The twentieth century became complicated for him by what he saw as the split of Russian literature into two streams, Soviet and émigré. Although his sympathies were clearly more with the latter, he at least spent more or less equal time on a condensed survey of Soviet writers, for the most part focusing on those whose writing he found worthy of note, such as Zoshchenko, Babel and Olesha. As he moved closer to the then present day, he singled out works that were somewhat outside of the mainstream and in one way or another could be seen as critical of the regime: Solzhenitsyn’s One Day in the Life of Ivan Denisovich, Viktor Nekrasov’s Kira Georgievna, and Tendriakov’s The Extraordinary. Doctor Zhivago, which he admired for its honesty (“an ethical success”) for him was too wrapped up in pursuing moral and political issues (and thus “an artistic failure”). He saved the émigré writings, which he clearly favored, for last. First came the poets: Khodasevich, Tsvetaeva, Georgy Ivanov, Poplavsky. He then focused on just two prose writers, ending, not surprisingly, with all of Vladimir Nabokov’s Russian novels.  The other prose writer, though, was Mark Aldanov, for whom he felt a special affinity. Why Aldanov? There was first of all his interest in philosophy, another recurrent topic in the course (Setchkarev’s dissertation and first book dealt with Schelling’s influence in Russian literature, and his knowledge of philosophy extended well beyond Schelling). Furthermore, Aldanov’s limpid style was said to make him an exemplar of Pushkinian style and of attention to aesthetics. Emphasized most of all, though, was the ability of Aldanov to write on historical and political topics without overt didacticism, a task at which many of the others discussed in the course had failed.

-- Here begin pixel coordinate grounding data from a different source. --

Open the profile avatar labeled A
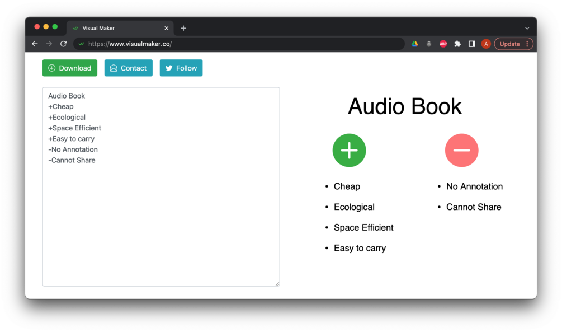(485, 44)
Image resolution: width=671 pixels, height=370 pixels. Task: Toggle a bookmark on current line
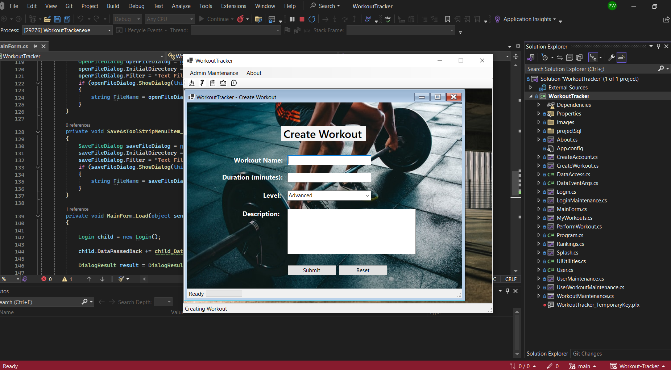coord(448,19)

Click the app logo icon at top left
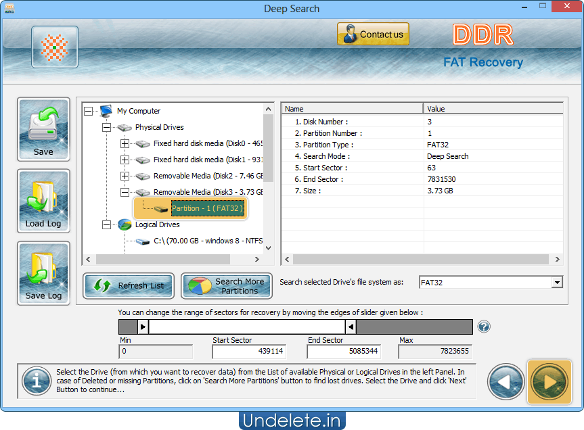pos(54,47)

The last few moments of Slavic 150 contained two particularly notable remarks. He concluded with a final and it seemed heartfelt plea for the primacy of aesthetics. Art, he said, arose from the organic and inseparable blending of the material with the proper form; at the very end he thus made explicit the concern with form and content that had underlain numerous observations over the preceding months. And just before that he ended his overview of émigré literature by stating his conviction that the two distinct currents of Russian literature he had been discussing, émigré and Soviet, were fated to one day merge back into a single literature. At the time, 1966, this seemed like a rather far-fetched notion, yet he was to live to see it come true. These instances, like so much else in the course and like “Setch” himself, have remained indelible.

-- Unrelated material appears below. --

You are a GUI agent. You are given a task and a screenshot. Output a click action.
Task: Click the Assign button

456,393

Barry Scherr is the Mandel Family Professor of Russian Emeritus at Dartmouth College. His research has dealt primarily with Russian verse theory, Russian poetry of both the nineteenth and twentieth centuries, and early twentieth-century Russian prose, with a special interest in Maksim Gor’kii.  He is the co-editor, with Mikhail Gronas, of Лифшиц/Лосев/Loseff (2017), a volume of memoirs and articles dedicated to Lev Loseff, and has recently published an article on Loseff’s father: “A Shadow Career: The Covert Poetry of Vladimir Lifshits.”